--- CONSIGNE ---
Recopiez fidèlement, s'il vous plaît, le passage du texte sur les évolutions juridiques de mai 2022 qui commence à « Évolutions législatives, jurisprudentielles » et se termine à « de sa famille. ».

--- EXTRAIT DE PAGE ---
#####
Évolutions législatives, jurisprudentielles et doctrinales mai 2022.
I - Jurisprudence
1 - La preuve d’une commande de travaux funéraires peut être apportée par tous moyens
Cour d’appel, Limoges, chambre civile, 11 mai 2022 - n° 21/00732
Dans cette affaire, la Cour d’Appel (CA) de Limoges a eu à statuer sur un litige opposant une société de travaux funéraires ayant assigné un client pour le paiement d’une facture. La société avait réalisé des travaux de restructuration sur une concession familiale. Le client considérait ne pas avoir à régler la facture émise au motif qu’aucun contrat n’aurait été signé par lui avec l’entreprise et qu’à supposer le contraire, il serait tenu partiellement au paiement avec un autre membre de sa famille.
La CA de Limoges a apprécié les éléments de preuve apportés par les parties afin de déterminer l’engagement du client à l’égard de l’entreprise de travaux funéraires. La CA a considéré même en l’absence de contrat, que la production par l’entreprise d’un devis, d’un ordre de service signé et de la demande d’exhumation déposée par son client auprès de la commune attestant être le seul ayant droit, justifie de la réalité de la commande passée auprès de l’entreprise.
#####
Entrées recensées dans un jeu de données
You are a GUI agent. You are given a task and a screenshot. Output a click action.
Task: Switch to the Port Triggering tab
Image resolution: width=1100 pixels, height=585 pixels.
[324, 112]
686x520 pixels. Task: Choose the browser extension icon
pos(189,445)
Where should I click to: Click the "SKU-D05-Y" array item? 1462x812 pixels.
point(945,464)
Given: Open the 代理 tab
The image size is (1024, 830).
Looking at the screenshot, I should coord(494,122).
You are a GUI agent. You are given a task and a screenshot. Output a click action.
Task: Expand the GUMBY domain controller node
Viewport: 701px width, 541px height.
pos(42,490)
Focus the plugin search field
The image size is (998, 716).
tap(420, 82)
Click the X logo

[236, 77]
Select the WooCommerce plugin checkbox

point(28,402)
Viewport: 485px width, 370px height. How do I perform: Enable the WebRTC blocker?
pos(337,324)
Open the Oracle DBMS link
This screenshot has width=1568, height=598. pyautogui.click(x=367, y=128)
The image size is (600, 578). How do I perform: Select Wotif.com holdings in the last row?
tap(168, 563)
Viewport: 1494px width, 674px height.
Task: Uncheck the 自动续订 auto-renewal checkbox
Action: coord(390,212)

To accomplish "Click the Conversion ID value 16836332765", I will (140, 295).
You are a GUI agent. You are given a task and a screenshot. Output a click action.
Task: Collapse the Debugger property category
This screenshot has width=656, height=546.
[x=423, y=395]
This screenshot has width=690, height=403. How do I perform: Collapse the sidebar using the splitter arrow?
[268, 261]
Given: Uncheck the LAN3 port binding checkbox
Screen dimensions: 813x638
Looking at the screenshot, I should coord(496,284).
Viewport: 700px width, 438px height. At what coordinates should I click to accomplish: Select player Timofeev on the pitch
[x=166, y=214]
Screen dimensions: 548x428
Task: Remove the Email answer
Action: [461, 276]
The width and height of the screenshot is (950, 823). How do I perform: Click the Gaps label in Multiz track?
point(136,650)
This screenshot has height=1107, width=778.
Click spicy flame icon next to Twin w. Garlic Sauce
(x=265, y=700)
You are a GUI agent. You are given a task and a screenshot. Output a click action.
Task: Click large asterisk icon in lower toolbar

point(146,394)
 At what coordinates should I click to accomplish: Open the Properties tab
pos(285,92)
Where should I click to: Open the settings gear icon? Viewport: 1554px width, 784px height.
#####
--- CORRIGÉ ---
Évolutions législatives, jurisprudentielles et doctrinales mai 2022.
I - Jurisprudence
1 - La preuve d’une commande de travaux funéraires peut être apportée par tous moyens
Cour d’appel, Limoges, chambre civile, 11 mai 2022 - n° 21/00732
Dans cette affaire, la Cour d’Appel (CA) de Limoges a eu à statuer sur un litige opposant une société de travaux funéraires ayant assigné un client pour le paiement d’une facture. La société avait réalisé des travaux de restructuration sur une concession familiale. Le client considérait ne pas avoir à régler la facture émise au motif qu’aucun contrat n’aurait été signé par lui avec l’entreprise et qu’à supposer le contraire, il serait tenu partiellement au paiement avec un autre membre de sa famille.